Exercise objective
Give back an exact copy of the listing that follows, without the pictures.

Material shown
"""
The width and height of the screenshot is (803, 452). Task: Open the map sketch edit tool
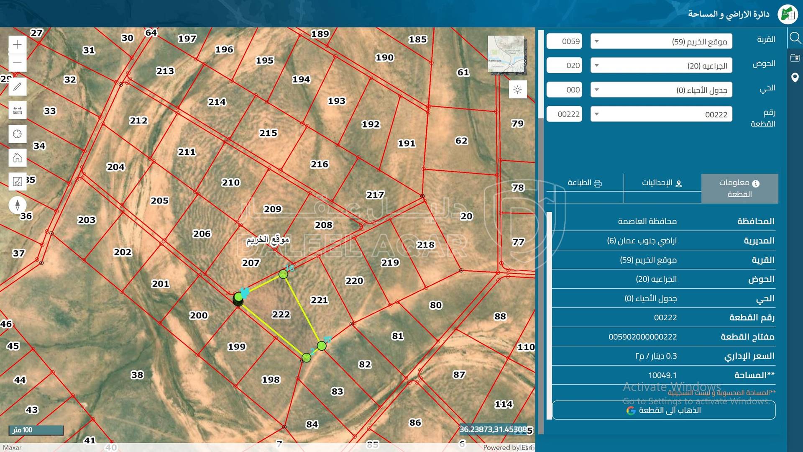tap(17, 182)
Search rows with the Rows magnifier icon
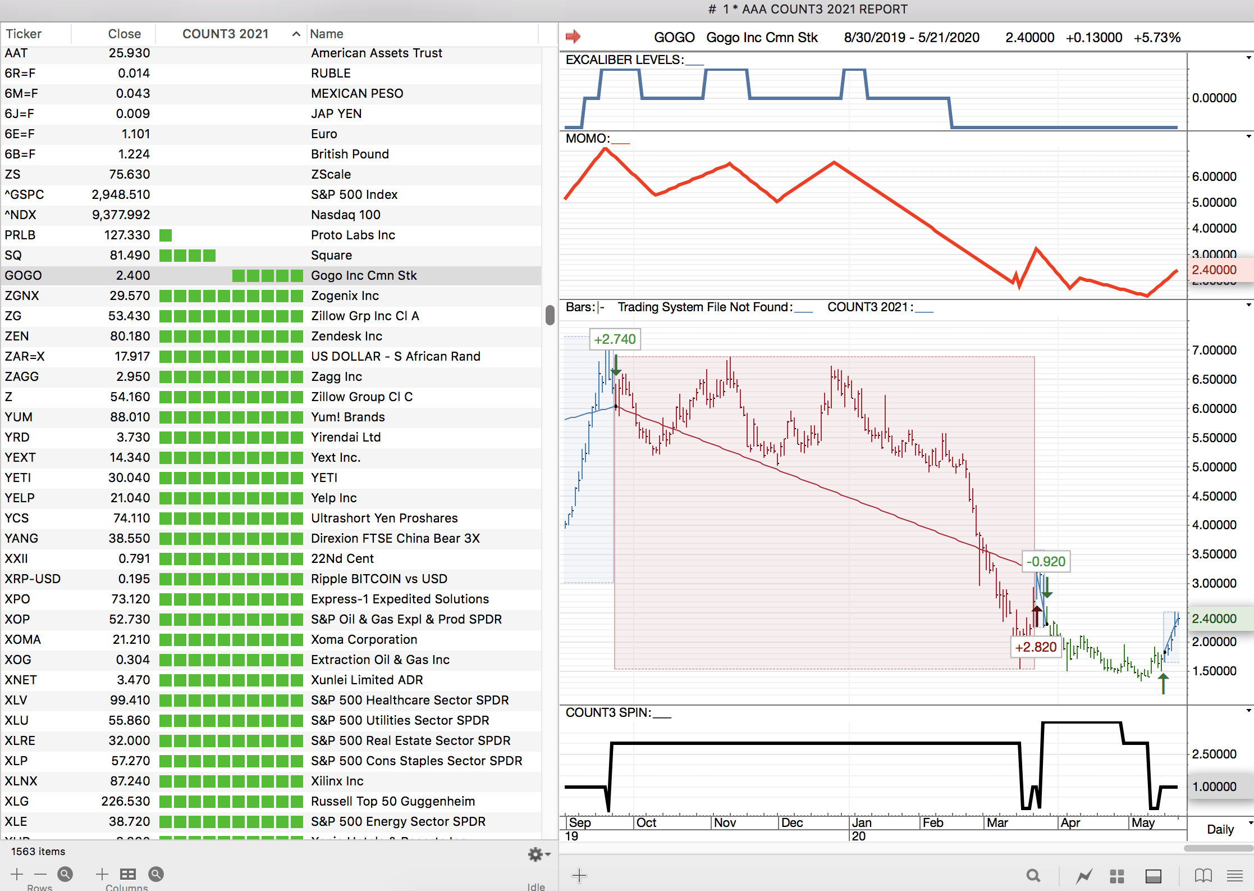 65,874
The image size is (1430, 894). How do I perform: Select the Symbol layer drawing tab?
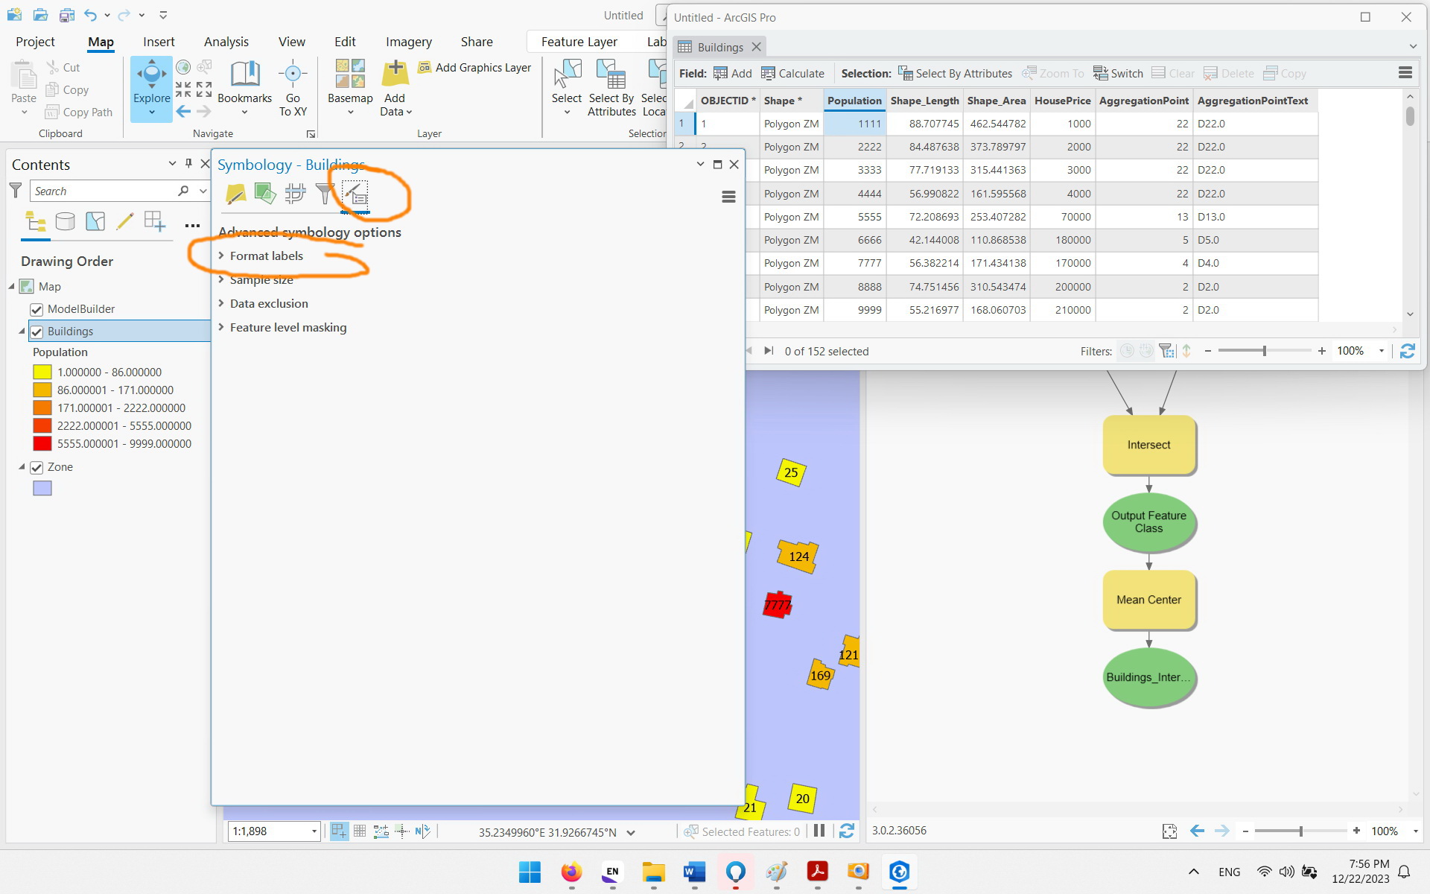pos(295,194)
"""
Written solution
The width and height of the screenshot is (803, 452). Task: Open the map sketch edit tool
tap(17, 182)
Search rows with the Rows magnifier icon
 65,874
The image size is (1430, 894). How do I perform: Select the Symbol layer drawing tab?
pos(295,194)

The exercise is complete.